■ **Your objective**:
Return the records in full, exactly as given.

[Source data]
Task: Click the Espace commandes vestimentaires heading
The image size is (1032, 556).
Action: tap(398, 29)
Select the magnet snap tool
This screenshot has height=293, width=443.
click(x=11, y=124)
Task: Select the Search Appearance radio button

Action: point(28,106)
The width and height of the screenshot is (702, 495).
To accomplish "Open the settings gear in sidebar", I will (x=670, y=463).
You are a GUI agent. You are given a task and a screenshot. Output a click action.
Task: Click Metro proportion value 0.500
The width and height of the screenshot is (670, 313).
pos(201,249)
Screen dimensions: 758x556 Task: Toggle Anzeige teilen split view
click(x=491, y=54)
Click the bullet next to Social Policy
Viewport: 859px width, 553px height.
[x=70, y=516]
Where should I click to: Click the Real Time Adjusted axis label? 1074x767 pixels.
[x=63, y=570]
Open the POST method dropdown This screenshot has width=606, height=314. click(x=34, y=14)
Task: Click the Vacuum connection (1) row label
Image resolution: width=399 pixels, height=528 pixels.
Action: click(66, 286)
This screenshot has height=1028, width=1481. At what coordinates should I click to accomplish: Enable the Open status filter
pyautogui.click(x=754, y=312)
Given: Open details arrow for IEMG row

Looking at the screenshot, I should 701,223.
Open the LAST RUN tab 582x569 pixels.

■ **Written solution**:
Task: Click the Espace commandes vestimentaires heading
The image size is (1032, 556).
Action: tap(398, 29)
Select the magnet snap tool
This screenshot has height=293, width=443.
click(x=11, y=124)
Task: Select the Search Appearance radio button

Action: point(28,106)
The width and height of the screenshot is (702, 495).
To accomplish "Open the settings gear in sidebar", I will (x=670, y=463).
You are a GUI agent. You are given a task and a screenshot. Output a click action.
Task: Click Metro proportion value 0.500
The width and height of the screenshot is (670, 313).
pos(201,249)
Screen dimensions: 758x556 Task: Toggle Anzeige teilen split view
click(x=491, y=54)
Click the bullet next to Social Policy
Viewport: 859px width, 553px height.
[x=70, y=516]
Where should I click to: Click the Real Time Adjusted axis label? 1074x767 pixels.
[x=63, y=570]
Open the POST method dropdown This screenshot has width=606, height=314. click(x=34, y=14)
Task: Click the Vacuum connection (1) row label
Image resolution: width=399 pixels, height=528 pixels.
Action: click(66, 286)
This screenshot has height=1028, width=1481. At what coordinates should I click to accomplish: Enable the Open status filter
pyautogui.click(x=754, y=312)
Given: Open details arrow for IEMG row

Looking at the screenshot, I should 701,223.
Open the LAST RUN tab 582x569 pixels.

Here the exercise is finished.